July 2, 2011
Tolstoy and the Shakespeare meme
Tolstoy really really doesn’t like Shakespeare. His polemic is a wonderful literary rant, taking him on for putting undifferentiated characters into ridiculous plots, speaking language no one would ever actually say, and betraying Christian values and virtues. His opening recounting of King Lear shows just how absurd the plot is, and he moves on from there.
So why is Shakespeare universally acclaimed? He thinks the Germans — Goethe, in particular — started it, and it became what would today call a meme:
With the development of the press, it has now come to pass that so soon as any event, owing to casual circumstances, receives and especially prominent significance, immediately the organs of press announce this significance. As soon as the press has brought forward the significance of the event, the public devotes more and more attention to it. The attention of the public prompts the press to examine the event with greater attention and in greater detail. The interest of the public further increases, and the organs of the press, competing with one another, satisfy the public demand. The press is still more interested; the press attributes yet more significance to the event. So that the importance of the event, continually growing, like a lump of snow, receives an appreciation utterly inappropriate to its real significance, this appreciation often exaggerated to insanity, is retained so long as the conception of life of the leaders of the press and of the public remains the same.”
His example of a story without merit is, alas, the Dreyfus Affair. Indeed, Tolstoy does a pretty bad job picking which of the current celebs would last. Among those he thinks are flashes in the pan are George Sand, Charles Darwin, and Hegel.
Now, I still like Shakespeare, although of course I wouldn’t be able to convince Tolstoy. The artificiality Tolstoy points to for me serves a greater realism.

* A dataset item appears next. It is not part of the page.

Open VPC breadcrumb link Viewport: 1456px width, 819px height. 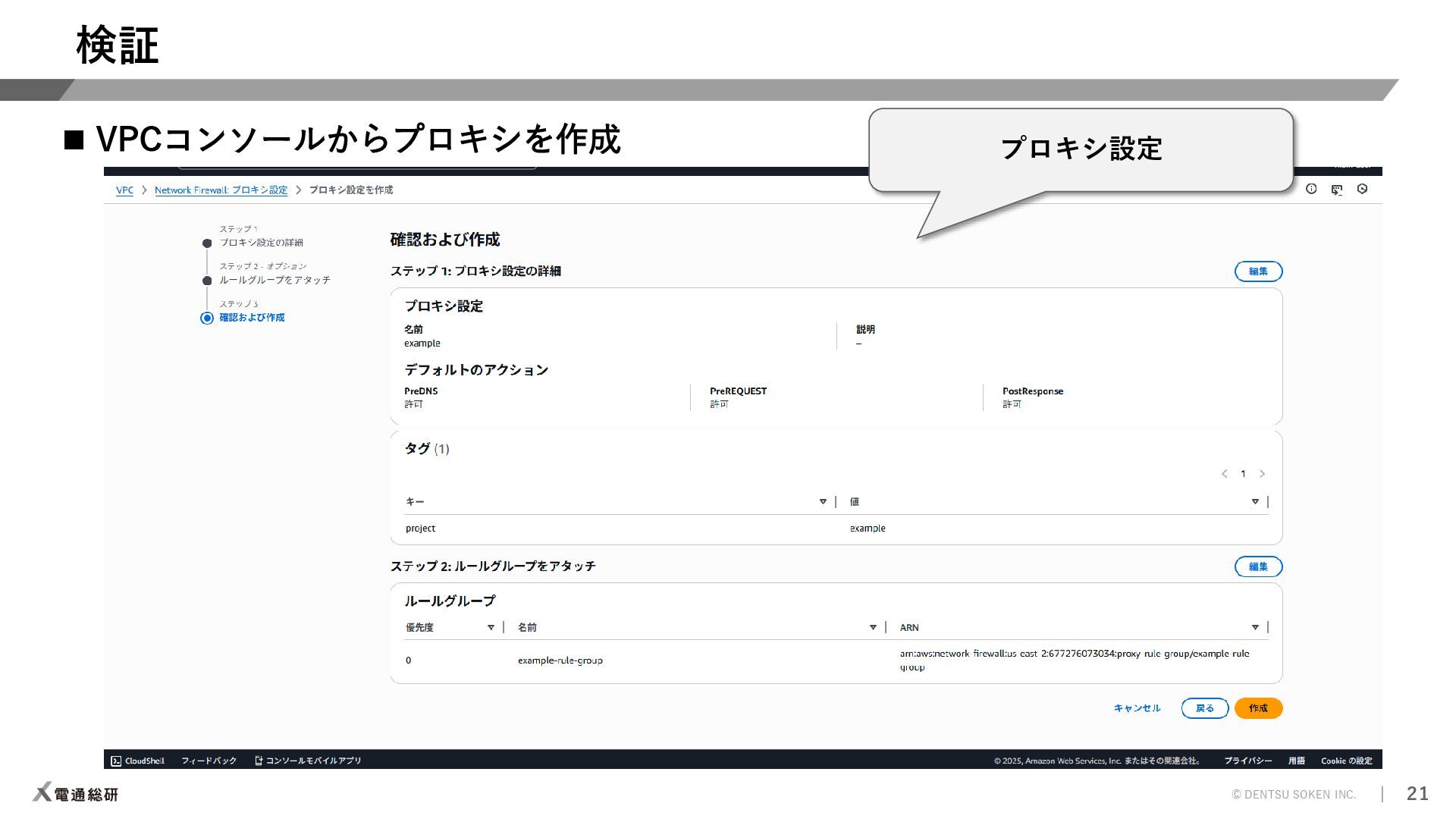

So, Tolstoy is right that Shakespeare’s plays often begin by asking us to accept a ridiculous premise. Othello is both so in love and so untrusting that he won’t be persuaded away from the flimsiest of evidence. Lear so misjudges his daughters that he disowns Cordelia even though she could have explained herself over half a goblet of wine. Hamlet’s plot is put in motion by a ghost. But I don’t mind. I know I’m swallowing the premise so I can be put into a special space where a person — not a type, not a canned virtue or vice — will behave in a particularly human way. Shakespeare defines humans by their weaknesses, and those weaknesses are outside the simple categories of vice and sin, unlike in the morality plays that preceded Shakespeare. Othello’s weakness cannot be comprehended by the traditional vices, nor can the allure of Richard III’s evil. How else do you explain Hamlet’s coldness toward Ophelia? How do you explain Shylock except by his unique mix of avarice, justice, fatherly love…? Shakespeare redefines us as uniquely weak, flawed, and impossible to understand in the old categories.
To do so, he puts humans into unrealistic situations in which they speak in iambic pentameter, and occasionally voice thoughts only newly recognized as inner. Tolstoy makes his case clearly, but it only makes it clearer to me why Shakespeare’s standing is no mere meme.